Here are five ways more quality sleep improves weight loss:

Burn More Calories Calories burned is one of the most significant factors in weight loss. A study by the American Journal of Clinical Nutrition found that sleep-loss induced a decrease in energy expenditure. This means that people who were not well rested burned fewer calories daily than the well-rested group. The normal sleepers were also able to burn 20 percent more calories after meals than the group lacking sleep. And what did the sleep-restricted people do while the other group slept? They consumed on average an additional 550 calories!

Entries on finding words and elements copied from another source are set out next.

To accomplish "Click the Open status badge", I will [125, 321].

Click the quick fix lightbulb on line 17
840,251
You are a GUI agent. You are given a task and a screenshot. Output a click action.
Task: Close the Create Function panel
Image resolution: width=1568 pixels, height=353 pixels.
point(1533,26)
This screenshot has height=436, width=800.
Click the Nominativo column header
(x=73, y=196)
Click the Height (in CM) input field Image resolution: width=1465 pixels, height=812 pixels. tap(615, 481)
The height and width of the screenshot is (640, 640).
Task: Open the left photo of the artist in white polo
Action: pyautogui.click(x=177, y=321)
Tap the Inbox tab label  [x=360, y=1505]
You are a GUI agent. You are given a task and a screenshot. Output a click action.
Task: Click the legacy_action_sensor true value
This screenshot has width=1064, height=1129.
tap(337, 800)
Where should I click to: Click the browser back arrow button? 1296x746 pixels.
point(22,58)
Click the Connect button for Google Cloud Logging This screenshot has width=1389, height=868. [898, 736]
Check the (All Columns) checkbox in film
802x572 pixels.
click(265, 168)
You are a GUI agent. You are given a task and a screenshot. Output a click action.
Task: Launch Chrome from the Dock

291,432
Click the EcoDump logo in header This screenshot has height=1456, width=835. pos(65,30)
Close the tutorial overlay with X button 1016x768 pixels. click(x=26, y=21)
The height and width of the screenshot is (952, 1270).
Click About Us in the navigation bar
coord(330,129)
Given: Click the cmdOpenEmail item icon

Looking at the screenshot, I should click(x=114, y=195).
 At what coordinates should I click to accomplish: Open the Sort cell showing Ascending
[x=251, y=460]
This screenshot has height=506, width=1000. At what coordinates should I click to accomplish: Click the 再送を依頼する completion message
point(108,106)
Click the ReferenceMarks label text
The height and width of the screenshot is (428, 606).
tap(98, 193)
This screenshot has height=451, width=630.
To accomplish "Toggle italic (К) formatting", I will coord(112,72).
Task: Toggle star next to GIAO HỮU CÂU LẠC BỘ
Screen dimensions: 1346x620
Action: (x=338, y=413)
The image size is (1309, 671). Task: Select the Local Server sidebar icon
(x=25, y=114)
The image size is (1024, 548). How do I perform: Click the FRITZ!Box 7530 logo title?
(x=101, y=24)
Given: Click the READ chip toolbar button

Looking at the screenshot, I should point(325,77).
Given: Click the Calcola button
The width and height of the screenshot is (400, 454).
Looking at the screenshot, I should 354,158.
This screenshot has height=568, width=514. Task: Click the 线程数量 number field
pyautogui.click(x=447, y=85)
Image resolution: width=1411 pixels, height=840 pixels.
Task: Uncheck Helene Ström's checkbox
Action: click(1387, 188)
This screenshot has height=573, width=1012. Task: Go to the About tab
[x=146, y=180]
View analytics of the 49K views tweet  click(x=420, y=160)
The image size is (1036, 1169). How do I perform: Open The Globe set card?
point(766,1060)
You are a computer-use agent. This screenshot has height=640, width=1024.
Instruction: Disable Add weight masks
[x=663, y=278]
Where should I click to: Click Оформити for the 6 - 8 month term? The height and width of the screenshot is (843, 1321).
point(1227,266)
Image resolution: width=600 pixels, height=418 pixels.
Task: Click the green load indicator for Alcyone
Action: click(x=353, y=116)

More Brain Power. Your brain responds differently with lack of sleep. A Columbia University study found sleep-deprived people had greater activation of the brain’s reward center to unhealthy food compared to healthy food. The well-rested subjects did not exhibit marked patterns between unhealthy and healthy foods. Picking the right foods to eat is hard enough already. The right amount of quality sleep can be the difference in deciding between having a healthy meal or succumbing to eating an unnecessary snack.

Less Late Night Snacks. Staying awake extra hours gives more opportunities to eat. Hormones that control appetite can be disrupted by lack of sleep, causing people to feel hungrier than a person with a full night’s sleep. A study by the University of Pennsylvania tracked subjects getting four or nine hours of sleep. They found that group getting nine hours of sleep gained the least amount of weight.

Aids in Sustained Weight Loss. A Nurse’s Health Study tracked 16,000 healthy women for 16 years collecting data on their sleep habits, diets, and lifestyle habits. After 16 years, women who slept five hours or less had a 15 percent greater risk of becoming obese, compared to women who slept seven hours per night. Getting sufficient amounts of sleep regularly can keep levels ghrelin, “the hunger hormone,” at balanced levels so that you win the long-term battle against bad food cravings.

Increases Your Metabolism. Lack of sleep influences your basal metabolic rate, or BMR for short. The BMR represents calories burned at rest and accounts for about 70 percent of calories burned during the day. Simply put, your BMR is the calories your body burns throughout the day to keep you functioning. The metabolic rate decreases following sleep deprivation by around 200 calories. With a few bad nights of sleep a week, a person can potentially gain two pounds a year from sleep deprivation alone!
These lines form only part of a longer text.